Nashville health care leader Wayne T. Smith, president, chairman and CEO of Community Health Systems, Inc., spoke at Lipscomb’s first Nashville Business Breakfast (formerly the Business Leadership Speaker Series) Thursday, sharing his thoughts on good business practice and the major challenges facing health care today.

Wayne T.Smith-Nashville Business BreakfastFeaturing a new question-and-answer format, the breakfast highlighted the business plan behind Community Health System’s recent $5 billion-acquisition of Triad Hospitals, making it the largest publicly-traded hospital corporation in the United States.

The almost 50 percent of Americans who are uninsured and the aging of the baby boomers are two of the major trends influencing health care provision today, said Smith, who came to Community Health Systems when it operated just 35 hospitals.

There has to be a fix for the uninsured in America,” said Smith, praising the efforts of Sen. Hillary Clinton to begin a national debate on universal health care. “It’s the right thing to do for the people and it’s the right thing to do for the hospitals as well.”

After the uninsured, the next biggest concern on Smith’s mind is Medicare reimbursement, he said, in answer to an audience question. Historically, he said, Medicare has worked pretty well and the pricing and reimbursement system in health care is so complex that “reforming Medicare would require reforming the entire health care system,” he said.

After the Triad purchase, Community Health Systems now runs more than 300, with the Triad hospital additions, and employees 1,300 employees.

Part of the appeal of the Triad deal was that the company had many hospitals in the South, Southwest and the Northwest, all areas with large baby boomer populations, expected to utilize more health care services over the next few decades, Smith said.

Another aspect of his company’s health is that even after the new purchase, 65 percent of the hospitals are the sole provider in their communities, he said. “We think access to quality health care is the most important thing we can do in our communities,” he noted.

++++++++++

§ **TO DO**:
Rewrite everything in the article from "Nashville health care" down to "the United States.", putting "Friday" in place of "Thursday". The listing after this article is separate material.

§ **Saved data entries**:
++++++++++

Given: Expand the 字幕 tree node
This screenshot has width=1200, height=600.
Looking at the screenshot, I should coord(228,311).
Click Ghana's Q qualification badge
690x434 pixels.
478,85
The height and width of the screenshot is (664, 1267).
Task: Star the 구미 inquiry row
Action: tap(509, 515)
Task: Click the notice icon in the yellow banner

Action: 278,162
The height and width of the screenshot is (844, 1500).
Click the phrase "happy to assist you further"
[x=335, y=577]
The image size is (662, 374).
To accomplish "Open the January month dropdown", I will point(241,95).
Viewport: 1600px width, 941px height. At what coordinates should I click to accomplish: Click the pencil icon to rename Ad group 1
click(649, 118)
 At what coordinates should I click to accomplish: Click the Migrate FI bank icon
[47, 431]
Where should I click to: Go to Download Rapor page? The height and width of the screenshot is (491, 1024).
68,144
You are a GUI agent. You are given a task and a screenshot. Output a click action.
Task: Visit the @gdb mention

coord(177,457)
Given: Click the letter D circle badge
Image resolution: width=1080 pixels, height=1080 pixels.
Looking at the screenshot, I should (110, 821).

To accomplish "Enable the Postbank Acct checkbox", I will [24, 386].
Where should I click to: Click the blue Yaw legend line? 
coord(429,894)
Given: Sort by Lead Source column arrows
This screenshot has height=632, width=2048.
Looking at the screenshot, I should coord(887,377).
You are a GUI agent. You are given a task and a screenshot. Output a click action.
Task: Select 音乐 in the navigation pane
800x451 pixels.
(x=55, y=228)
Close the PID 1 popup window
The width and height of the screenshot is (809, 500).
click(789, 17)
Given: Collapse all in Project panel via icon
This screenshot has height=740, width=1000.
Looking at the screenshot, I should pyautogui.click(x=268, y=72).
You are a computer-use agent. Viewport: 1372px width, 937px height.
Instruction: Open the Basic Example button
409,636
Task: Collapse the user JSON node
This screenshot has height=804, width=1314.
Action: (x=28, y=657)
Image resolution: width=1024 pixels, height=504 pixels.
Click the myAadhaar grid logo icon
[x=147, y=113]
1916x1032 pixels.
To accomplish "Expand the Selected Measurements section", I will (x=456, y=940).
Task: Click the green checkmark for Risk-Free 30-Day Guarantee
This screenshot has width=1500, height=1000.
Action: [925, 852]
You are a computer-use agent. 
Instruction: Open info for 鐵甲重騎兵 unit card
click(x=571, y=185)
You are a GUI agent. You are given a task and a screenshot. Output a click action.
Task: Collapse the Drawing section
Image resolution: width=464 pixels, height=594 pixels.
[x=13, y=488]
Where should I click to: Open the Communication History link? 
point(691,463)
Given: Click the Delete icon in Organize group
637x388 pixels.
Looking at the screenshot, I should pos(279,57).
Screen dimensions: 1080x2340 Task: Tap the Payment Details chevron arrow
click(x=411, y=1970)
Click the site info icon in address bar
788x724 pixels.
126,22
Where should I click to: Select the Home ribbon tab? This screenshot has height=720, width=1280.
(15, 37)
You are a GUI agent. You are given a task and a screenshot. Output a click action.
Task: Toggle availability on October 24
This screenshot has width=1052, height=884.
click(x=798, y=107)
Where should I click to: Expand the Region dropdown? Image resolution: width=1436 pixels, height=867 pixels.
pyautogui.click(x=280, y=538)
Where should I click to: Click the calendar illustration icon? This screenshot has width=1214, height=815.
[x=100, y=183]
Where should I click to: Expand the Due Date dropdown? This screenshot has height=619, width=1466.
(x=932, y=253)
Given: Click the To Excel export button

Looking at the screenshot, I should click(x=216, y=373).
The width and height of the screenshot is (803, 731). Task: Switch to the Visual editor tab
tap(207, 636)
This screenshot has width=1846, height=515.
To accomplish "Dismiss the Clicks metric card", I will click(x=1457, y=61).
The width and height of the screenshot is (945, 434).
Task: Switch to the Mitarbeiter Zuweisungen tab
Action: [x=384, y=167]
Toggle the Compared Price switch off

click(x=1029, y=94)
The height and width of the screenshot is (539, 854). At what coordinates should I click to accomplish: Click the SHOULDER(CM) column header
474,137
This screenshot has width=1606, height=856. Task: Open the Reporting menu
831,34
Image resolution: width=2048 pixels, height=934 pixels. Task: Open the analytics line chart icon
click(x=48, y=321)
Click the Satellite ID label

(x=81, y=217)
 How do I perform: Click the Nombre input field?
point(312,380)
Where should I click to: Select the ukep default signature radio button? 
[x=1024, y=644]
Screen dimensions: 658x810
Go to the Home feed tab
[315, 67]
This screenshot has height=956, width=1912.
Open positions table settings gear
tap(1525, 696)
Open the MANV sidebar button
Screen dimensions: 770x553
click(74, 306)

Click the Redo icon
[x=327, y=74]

++++++++++

§ **SOLUTION FOR THIS TASK**:
Nashville health care leader Wayne T. Smith, president, chairman and CEO of Community Health Systems, Inc., spoke at Lipscomb’s first Nashville Business Breakfast (formerly the Business Leadership Speaker Series) Friday, sharing his thoughts on good business practice and the major challenges facing health care today.

Wayne T.Smith-Nashville Business BreakfastFeaturing a new question-and-answer format, the breakfast highlighted the business plan behind Community Health System’s recent $5 billion-acquisition of Triad Hospitals, making it the largest publicly-traded hospital corporation in the United States.